Imagine a sporting event—basketball, rugby, quidditch, you name it—during which one side tries to declare victory because an argument is taking place.
That’s more or less what’s going on with dual lawsuits being pressed by West Virginia’s attorney general and by Murray Energy Corporation against the EPA’s proposed Clean Power Plan. Of course it’s no mere sporting event we’re talking about because the stakes in these cases are so high. The agency’s plan entails modernizing enforcement of the Clean Air Act by shoring up state-by-state emission controls that protect the public from the ill effects of pollution, especially from coal-fired power plants.

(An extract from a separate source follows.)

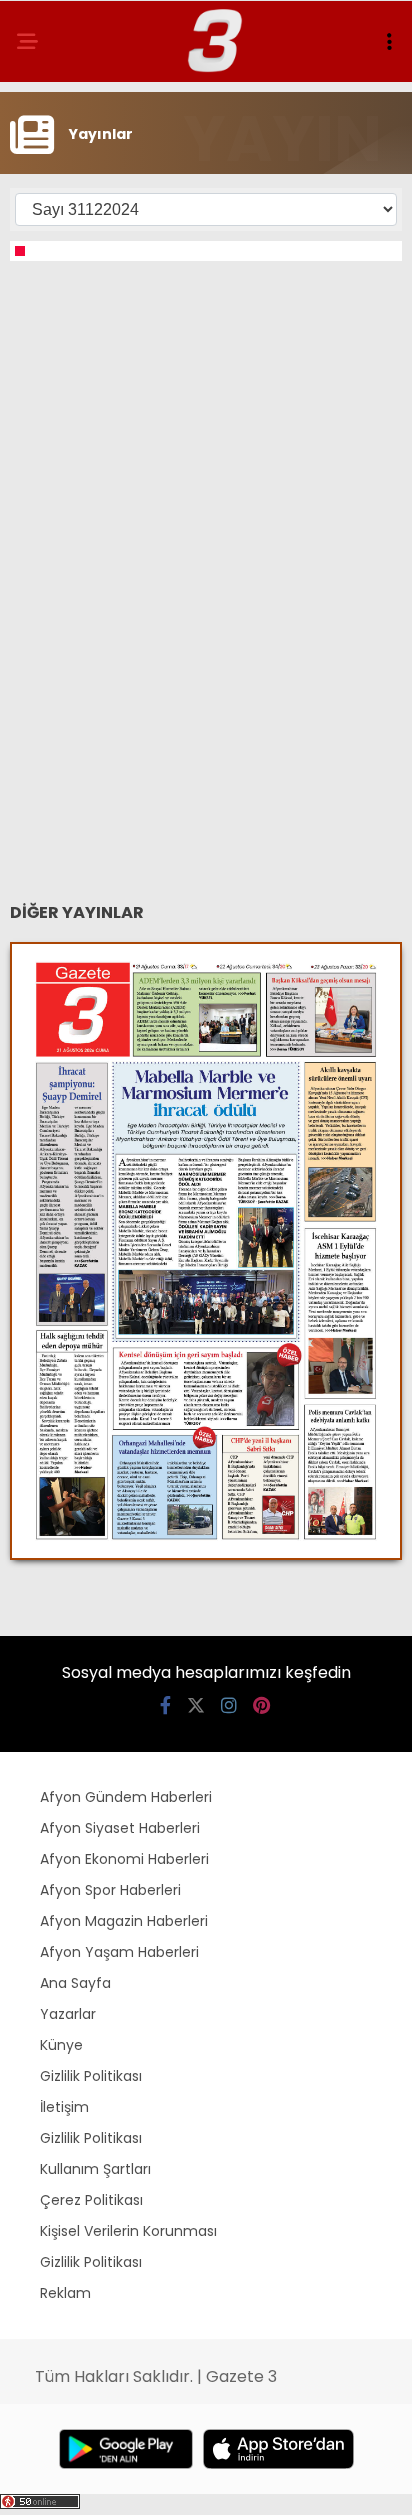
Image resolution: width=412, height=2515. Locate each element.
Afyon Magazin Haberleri (124, 1921)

The plaintiffs want the referees to blow the whistle and call the rulemaking process off entirely—even before the EPA has evaluated the more than four million comments it has received on the proposal. What Murray and West Virginia Attorney General Patrick Morrisey seek, frankly, is for somebody to declare the coal industry victorious without allowing the agency to complete the process mandated by the Administrative Procedures Act.
Remarkably, a panel of judges on the U.S. Court of Appeals for the D.C. Circuit agreed to take the case and earlier this month heard oral arguments from both sides. It was an unusual development, to say the least, because inclusion and public participation are intended to inform federal rulemaking. By tradition and in the service of fairness, the “game” is allowed to unfold. Litigation—if and when it’s filed—comes after rules are finalized (finalization creates a common reference point from which argument can occur).
Rather than letting the process happen as intended, however, Murray Energy, the biggest privately held coal producer in the U.S., jumped the gun in a brief filed in February that said the Clean Power Plan should be stopped before it’s even written.
Here’s part of the company’s lament:
“The mere pendency of the proposed rule causes immediate harm because coal producers and utility customers must make—and are making—current business decisions now. EPA’s pursuit of this rulemaking continues to pressure states and capital markets to dismantle Murray Energy’s customer base.”
Morrissey waded into the fray later.
Astute commentators have noted the potential havoc and public policy damage that could ensue if the court were to rule in favor of the plaintiffs. Could any industry (or disgruntled stakeholder party, for that matter) interfere with agency rulemaking by asserting that it doesn’t like what’s being discussed?
It’s a good sign that the court wondered whether a ruling in favor of the plaintiffs could open a floodgate of premature challenges to proposed regulations of all kinds. Neither West Virginia nor Murray Energy could site a single instance in which the courts have weighed in on a proposed rule.
The appeals court should by no means grant the plaintiffs what they seek, a plain affront to participatory government. And thankfully, it’s unlikely to do so because federal rulemaking deserves protection from industries that prefer to stifle free and fair debate.
Lisa Anne Hamilton is an IEEFA regulatory consultant.